Honte de se faire mener

« Il y a beaucoup de honte chez les hommes qui subissent de la violence conjugale. Pour des raisons d’éducation ou de pression sociale, un homme ne veut pas qu’on sache qu’il se fait mener par sa conjointe. Ce n’est pas le genre de sujet qu’il aborde avec ses amis », soutient l’auteur.

« Les hommes victimes de violence conjugale n’osent pas se défendre, car ils savent qu’une défense physique contre une agression de sa conjointe sera interprétée par un geste de violence par les autorités policières.

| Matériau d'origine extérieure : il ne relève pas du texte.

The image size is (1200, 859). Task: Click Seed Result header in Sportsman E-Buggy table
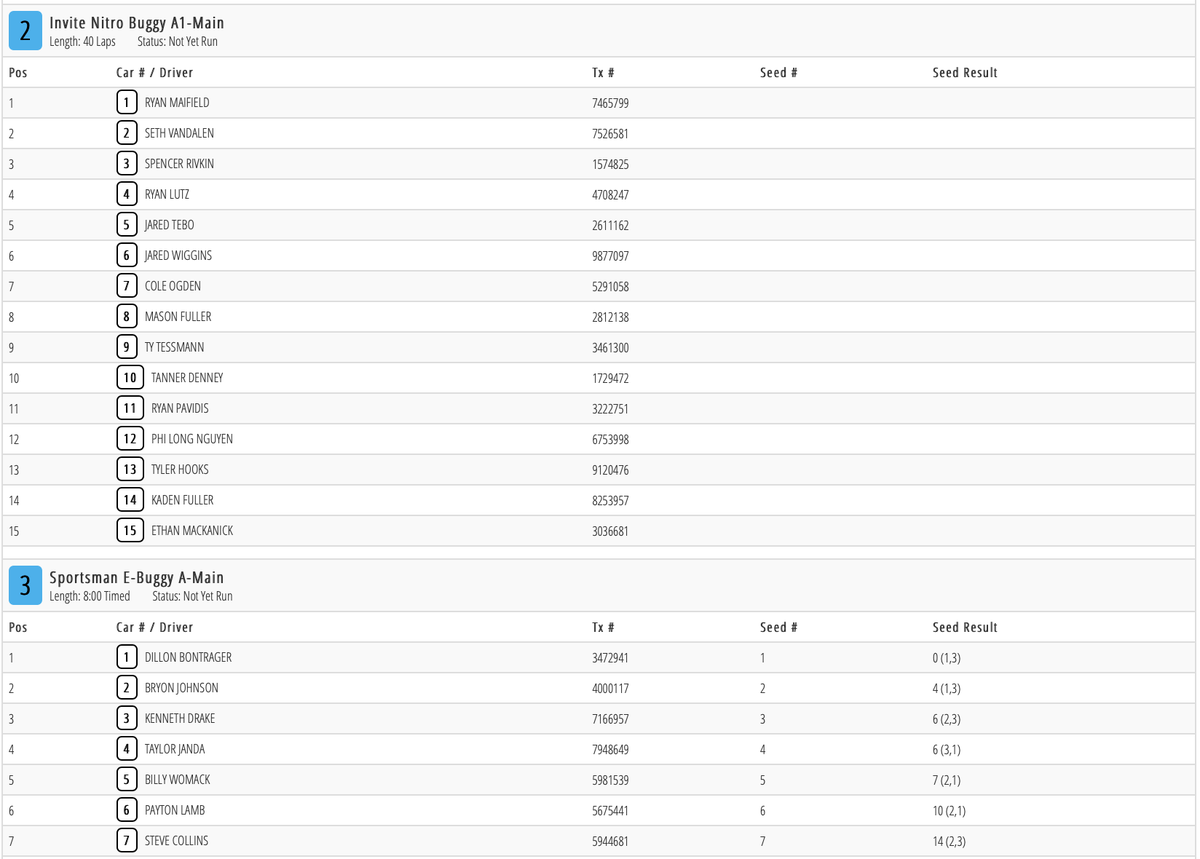tap(965, 628)
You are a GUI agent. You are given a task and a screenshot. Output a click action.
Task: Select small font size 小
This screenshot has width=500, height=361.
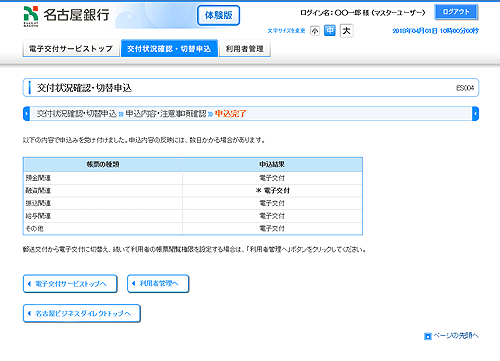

Même si un homme se défend d’un coup de poing ou d’un coup de pied, s’il serre les poignets trop forts et qu’il y a des marques, la conjointe va appeler la police et c’est lui qui va se faire embarquer », affirme Jean-Normand Dallaire, qui a reçu des témoignages en ce sens.

« Je conseille d’ailleurs aux hommes de ne pas intervenir physiquement, la loi n’est pas de leur côté, ajoute-t-il. Ce qui est le plus difficile pour les hommes victimes de violence conjugale, c’est qu’ils n’ont pas de ressources, pas d’endroit où aller pour raconter leur histoire. Les services sont presque inexistants », déplore celui qui a trouvé très peu de recherches scientifiques sur les hommes victimes de violence conjugale.

Peu de ressources

« Il existe des organismes pour les pères séparés, qui vivent des difficultés après une rupture, mais le sujet de la violence ne ressort pas lors des rencontres. Ils arrivent à exprimer leur peine d’amour, mais n’osent pas aborder la violence qu’ils ont subie. Ils se considèrent comme des “non-hommes”, il y a une grande souffrance et les hommes ne sont pas portés à dénoncer cette violence », explique l’auteur qui souhaite que son livre permette de faire tomber les tabous.

À la fin de son livre, Jean-Normand Dallaire remet en question l’article 810 du Code criminel du Québec qui permet d’arrêter les hommes par peur de ce qu’ils pourraient faire. « L’article 810 est utilisé pour anéantir la liberté des personnes de sexe masculin. Les hommes arrêtés doivent ensuite signer une déclaration avec l’obligation de garder la paix pendant 12 mois », dénonce l’auteur au sujet de cet article de loi qui est toujours au cœur des débats sociaux.